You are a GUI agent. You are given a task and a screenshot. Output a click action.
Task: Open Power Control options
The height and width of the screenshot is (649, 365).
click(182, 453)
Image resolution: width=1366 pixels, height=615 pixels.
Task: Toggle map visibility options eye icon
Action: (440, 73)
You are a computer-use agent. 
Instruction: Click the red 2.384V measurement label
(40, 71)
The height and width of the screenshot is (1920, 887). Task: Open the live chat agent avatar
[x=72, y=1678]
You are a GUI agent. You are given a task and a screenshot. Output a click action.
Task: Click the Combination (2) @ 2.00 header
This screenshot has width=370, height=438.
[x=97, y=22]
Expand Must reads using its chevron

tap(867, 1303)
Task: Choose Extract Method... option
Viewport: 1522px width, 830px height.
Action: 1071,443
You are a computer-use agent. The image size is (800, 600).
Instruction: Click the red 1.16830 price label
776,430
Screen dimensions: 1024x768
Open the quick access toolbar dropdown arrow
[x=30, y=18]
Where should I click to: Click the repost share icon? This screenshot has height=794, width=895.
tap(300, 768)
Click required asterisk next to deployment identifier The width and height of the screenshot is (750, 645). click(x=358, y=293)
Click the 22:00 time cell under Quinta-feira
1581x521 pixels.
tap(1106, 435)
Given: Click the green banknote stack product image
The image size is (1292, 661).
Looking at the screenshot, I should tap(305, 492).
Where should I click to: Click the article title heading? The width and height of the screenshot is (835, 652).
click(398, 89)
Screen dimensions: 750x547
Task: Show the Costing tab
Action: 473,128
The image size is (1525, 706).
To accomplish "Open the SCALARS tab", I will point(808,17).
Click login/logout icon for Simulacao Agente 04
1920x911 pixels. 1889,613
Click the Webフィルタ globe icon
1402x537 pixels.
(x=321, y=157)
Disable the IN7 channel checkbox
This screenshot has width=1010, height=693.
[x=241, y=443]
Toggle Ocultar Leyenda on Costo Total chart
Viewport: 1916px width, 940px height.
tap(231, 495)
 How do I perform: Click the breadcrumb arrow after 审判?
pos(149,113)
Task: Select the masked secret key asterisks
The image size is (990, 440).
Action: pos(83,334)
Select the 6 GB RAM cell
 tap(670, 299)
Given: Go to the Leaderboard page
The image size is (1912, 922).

▶ **What needs to be done**
What number of lines in the records hold "computer"? Reply with that number alone.

▶ **Exercise solution**
2